What gets asked, and what gets done

I came across a fascinating blog today ...

http://srinikumar.wordpress.com/

Srini Kumar asks, "Do you know what your CEO wants?"

Don't assume you do. Kumar enumerates five different points of departure between what CEOs are after and what their technology lieutenants pursue. Maybe that's why CIO is rumored to stand for "Career Is Over". (I know a guy who was offered a chance to combine the CIO role with the CTO role. The new position would be called Chief Information and Applications Officer. He declined to take it after I pointed out that his job title would be "CIAO".)

At least two of Kumar's points resonate here:

1) "Taking years building frameworks or standards which gets outdated ... ." I recently did a business case for a customer who wanted to compare a buy-versus-build-versus-outsource decision.
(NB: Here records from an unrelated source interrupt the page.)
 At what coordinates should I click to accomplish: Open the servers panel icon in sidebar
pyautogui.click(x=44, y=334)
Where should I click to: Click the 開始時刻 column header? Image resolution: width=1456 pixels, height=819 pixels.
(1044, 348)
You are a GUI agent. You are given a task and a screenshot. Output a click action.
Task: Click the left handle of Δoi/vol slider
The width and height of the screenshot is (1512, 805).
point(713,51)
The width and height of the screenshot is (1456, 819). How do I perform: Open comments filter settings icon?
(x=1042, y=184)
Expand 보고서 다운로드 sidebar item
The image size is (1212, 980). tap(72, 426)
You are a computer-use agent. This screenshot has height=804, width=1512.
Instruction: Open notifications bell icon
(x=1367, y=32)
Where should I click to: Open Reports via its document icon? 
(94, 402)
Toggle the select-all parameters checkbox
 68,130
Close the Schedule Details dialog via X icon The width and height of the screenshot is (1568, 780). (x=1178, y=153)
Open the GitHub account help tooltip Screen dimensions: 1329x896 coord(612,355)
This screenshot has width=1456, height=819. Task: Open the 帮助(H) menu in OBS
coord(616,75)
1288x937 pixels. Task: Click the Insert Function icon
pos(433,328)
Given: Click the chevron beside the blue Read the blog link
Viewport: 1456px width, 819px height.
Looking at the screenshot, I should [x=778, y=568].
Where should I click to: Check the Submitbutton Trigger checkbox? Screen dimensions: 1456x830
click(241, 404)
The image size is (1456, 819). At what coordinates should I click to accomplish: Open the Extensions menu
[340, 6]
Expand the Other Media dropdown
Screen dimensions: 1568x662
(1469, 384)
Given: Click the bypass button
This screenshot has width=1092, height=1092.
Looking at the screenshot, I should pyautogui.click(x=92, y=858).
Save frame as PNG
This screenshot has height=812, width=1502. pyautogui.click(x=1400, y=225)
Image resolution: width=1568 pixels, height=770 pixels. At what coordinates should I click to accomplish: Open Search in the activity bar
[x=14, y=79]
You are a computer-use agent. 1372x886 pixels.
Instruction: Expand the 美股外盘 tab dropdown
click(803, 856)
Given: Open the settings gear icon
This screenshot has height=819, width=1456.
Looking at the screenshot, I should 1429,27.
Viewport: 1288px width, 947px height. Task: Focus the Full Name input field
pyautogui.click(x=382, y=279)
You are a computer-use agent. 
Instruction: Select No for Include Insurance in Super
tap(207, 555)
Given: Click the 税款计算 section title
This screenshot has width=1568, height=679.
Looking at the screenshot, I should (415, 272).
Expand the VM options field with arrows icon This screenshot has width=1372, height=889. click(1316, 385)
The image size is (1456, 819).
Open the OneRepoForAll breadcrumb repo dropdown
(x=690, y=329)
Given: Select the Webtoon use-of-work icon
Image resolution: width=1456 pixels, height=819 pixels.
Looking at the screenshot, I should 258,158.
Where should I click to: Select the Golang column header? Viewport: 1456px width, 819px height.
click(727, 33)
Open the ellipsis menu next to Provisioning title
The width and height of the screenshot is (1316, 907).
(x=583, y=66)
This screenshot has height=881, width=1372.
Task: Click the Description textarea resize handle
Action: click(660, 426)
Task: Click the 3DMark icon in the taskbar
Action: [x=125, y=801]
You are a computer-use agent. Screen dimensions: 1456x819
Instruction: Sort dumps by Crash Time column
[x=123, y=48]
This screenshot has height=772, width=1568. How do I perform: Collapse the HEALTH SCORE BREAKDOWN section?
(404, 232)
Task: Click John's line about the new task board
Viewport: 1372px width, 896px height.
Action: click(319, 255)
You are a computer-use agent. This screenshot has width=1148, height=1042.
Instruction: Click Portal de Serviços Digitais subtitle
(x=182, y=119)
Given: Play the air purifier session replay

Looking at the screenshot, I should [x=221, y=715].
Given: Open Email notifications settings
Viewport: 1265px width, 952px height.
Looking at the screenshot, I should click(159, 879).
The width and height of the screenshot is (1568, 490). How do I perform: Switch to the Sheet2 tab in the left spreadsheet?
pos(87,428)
But they wanted to focus on the annual operating cost deltas, to the exclusion of analyzing the time-to-go-live. That's what they wanted so that's what I delivered, but it would have been my preference to make some educated guesses about how soon each of these options could be up and running. The more you capture this, the better cloud computing looks.

2) "Jump onto bleeding-edge solutions where there is no need and no expertise." Another argument in favor of concentrating knowledge in dedicated cloud facilities. Most companies simply can't keep up and waste their time, talent and strategic focus if they try.

Kumar's day job is as the Java chief at offshorer Satyam. His solutions are simple. Kumar is a strong proponent of Software as a Service, off-the-shelf apps, going outside for expertise, and using technology to simplify rather than complicate.

Of course, if this approach was always the least expensive and least risky option, everyone would be doing it. Still, I'm in broad agreement here and wanted to share these thoughts with you.